*** Opening Extracted text ***
Wallet V, a Web3 self-custody wallet incubated by Virgo Group, has published a public performance benchmark for AI trading agents running on the Hyperliquid and Aster platforms. The dataset covers 688 agents built by Wallet V users over the previous two months, offering a rare look at how autonomous models actually perform in live futures markets.
Mixed results across the agent cohort
According to the data, 42% of agents finished the period with a profit-and-loss balance of zero or higher. That means more than half of the models lost money. The spread between best and worst is wide: peak agent-level return on investment ranged from negative 30% on the lowest-performing model to positive 307% on the highest.
That kind of variance isn't surprising for an emerging field, but it underscores how uneven AI trading can be. The agents aren't just running on one kind of model — they span seven large language model families. Wallet V notes that models represented by fewer than 10 agents are reported as directional rather than statistically conclusive, a caveat that cautions against reading too much into small-sample results.
*** Closing Extracted text ***
*** Opening Material shown ***
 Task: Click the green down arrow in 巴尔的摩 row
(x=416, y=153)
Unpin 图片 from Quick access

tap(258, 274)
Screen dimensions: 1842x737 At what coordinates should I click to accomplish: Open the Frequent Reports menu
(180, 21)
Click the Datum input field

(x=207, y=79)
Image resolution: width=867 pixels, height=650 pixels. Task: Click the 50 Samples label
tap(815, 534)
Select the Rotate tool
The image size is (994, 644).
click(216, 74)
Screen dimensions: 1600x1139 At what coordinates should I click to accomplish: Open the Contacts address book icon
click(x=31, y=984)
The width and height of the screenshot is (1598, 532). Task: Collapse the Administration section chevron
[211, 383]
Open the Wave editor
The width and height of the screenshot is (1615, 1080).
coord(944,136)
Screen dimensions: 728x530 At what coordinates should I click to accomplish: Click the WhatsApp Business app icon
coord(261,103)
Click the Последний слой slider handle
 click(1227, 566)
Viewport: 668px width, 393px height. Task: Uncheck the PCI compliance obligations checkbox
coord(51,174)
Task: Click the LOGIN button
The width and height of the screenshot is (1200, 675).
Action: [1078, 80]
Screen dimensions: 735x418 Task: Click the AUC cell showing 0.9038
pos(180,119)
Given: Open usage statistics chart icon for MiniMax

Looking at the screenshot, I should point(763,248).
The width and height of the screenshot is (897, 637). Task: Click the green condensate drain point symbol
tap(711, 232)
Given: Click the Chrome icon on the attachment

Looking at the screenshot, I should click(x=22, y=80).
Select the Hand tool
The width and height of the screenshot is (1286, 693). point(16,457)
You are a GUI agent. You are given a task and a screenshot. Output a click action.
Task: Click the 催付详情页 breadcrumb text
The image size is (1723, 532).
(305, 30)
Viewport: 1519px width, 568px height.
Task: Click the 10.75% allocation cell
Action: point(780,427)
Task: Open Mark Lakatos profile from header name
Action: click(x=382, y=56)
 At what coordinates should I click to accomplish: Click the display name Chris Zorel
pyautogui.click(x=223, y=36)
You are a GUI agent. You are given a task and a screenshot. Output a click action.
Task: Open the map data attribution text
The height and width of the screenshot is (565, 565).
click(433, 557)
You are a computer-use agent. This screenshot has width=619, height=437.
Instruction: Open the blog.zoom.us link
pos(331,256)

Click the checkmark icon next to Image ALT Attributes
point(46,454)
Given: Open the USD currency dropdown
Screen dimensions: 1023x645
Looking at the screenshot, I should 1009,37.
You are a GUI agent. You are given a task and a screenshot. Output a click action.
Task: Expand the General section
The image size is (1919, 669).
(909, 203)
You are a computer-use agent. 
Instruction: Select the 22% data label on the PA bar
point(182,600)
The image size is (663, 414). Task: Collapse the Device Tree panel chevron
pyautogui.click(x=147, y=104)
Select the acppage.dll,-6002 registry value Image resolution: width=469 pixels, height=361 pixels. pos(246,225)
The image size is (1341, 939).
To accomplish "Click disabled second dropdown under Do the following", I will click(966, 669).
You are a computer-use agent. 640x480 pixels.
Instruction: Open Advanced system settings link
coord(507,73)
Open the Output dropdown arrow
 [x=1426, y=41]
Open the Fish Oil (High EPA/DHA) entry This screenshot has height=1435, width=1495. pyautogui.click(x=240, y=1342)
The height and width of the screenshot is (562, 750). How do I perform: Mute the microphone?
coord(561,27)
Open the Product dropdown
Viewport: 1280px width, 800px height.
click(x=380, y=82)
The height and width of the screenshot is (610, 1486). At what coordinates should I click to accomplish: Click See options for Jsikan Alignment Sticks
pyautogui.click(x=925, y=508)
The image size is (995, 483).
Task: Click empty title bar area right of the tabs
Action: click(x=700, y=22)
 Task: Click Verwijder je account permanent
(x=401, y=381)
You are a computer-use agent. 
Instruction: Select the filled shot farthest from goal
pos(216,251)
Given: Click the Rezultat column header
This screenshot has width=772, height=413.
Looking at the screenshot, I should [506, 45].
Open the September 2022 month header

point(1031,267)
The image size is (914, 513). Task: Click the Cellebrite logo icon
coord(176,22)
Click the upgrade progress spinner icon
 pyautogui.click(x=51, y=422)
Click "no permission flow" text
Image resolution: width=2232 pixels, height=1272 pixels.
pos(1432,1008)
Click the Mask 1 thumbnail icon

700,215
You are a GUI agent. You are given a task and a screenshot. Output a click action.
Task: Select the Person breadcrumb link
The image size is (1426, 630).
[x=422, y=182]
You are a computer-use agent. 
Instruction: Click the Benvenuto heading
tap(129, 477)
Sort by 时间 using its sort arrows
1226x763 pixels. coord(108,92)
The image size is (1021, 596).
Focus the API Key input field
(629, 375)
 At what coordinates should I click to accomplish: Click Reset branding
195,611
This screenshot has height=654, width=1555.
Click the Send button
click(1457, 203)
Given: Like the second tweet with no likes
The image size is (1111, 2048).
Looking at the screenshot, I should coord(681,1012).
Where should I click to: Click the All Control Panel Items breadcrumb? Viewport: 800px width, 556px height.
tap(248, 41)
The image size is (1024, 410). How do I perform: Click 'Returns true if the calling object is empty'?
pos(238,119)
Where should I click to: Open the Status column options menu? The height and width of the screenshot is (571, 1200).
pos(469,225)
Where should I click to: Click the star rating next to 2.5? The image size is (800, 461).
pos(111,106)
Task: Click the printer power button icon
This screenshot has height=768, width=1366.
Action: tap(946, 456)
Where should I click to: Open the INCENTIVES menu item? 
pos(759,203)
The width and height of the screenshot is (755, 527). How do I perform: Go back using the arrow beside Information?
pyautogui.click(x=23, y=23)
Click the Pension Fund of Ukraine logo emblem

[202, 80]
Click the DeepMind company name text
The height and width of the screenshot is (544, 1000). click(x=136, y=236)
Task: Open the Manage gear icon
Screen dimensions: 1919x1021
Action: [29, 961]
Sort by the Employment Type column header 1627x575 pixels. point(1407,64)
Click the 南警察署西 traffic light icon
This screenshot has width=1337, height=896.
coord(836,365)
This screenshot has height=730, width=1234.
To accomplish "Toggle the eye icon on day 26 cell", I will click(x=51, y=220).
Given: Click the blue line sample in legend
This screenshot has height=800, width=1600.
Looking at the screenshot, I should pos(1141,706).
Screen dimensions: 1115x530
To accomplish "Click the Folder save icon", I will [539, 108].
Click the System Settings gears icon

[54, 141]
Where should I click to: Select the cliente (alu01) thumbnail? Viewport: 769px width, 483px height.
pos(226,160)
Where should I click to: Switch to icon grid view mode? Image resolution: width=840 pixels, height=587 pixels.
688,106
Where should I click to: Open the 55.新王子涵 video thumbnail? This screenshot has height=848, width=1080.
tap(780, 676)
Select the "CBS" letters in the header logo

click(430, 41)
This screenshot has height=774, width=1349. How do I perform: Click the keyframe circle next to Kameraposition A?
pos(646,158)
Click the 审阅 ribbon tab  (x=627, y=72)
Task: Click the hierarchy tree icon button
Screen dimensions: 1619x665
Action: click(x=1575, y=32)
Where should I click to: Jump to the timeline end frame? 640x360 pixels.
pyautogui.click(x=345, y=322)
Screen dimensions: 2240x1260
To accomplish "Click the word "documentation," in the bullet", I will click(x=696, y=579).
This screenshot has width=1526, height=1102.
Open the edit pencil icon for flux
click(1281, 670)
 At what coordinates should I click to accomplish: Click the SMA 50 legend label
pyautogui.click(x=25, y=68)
*** Closing Material shown ***
Exercise instructions:
[1] According to the AI trading agent benchmark article, how many agents does the dataset cover?
[2] What are all the percentage figures that the AI trading agent benchmark article gives?
The rows play no part in what you are asked to do.

Numbered responses:
[1] 688 agents

[2] 42%, negative 30%, positive 307%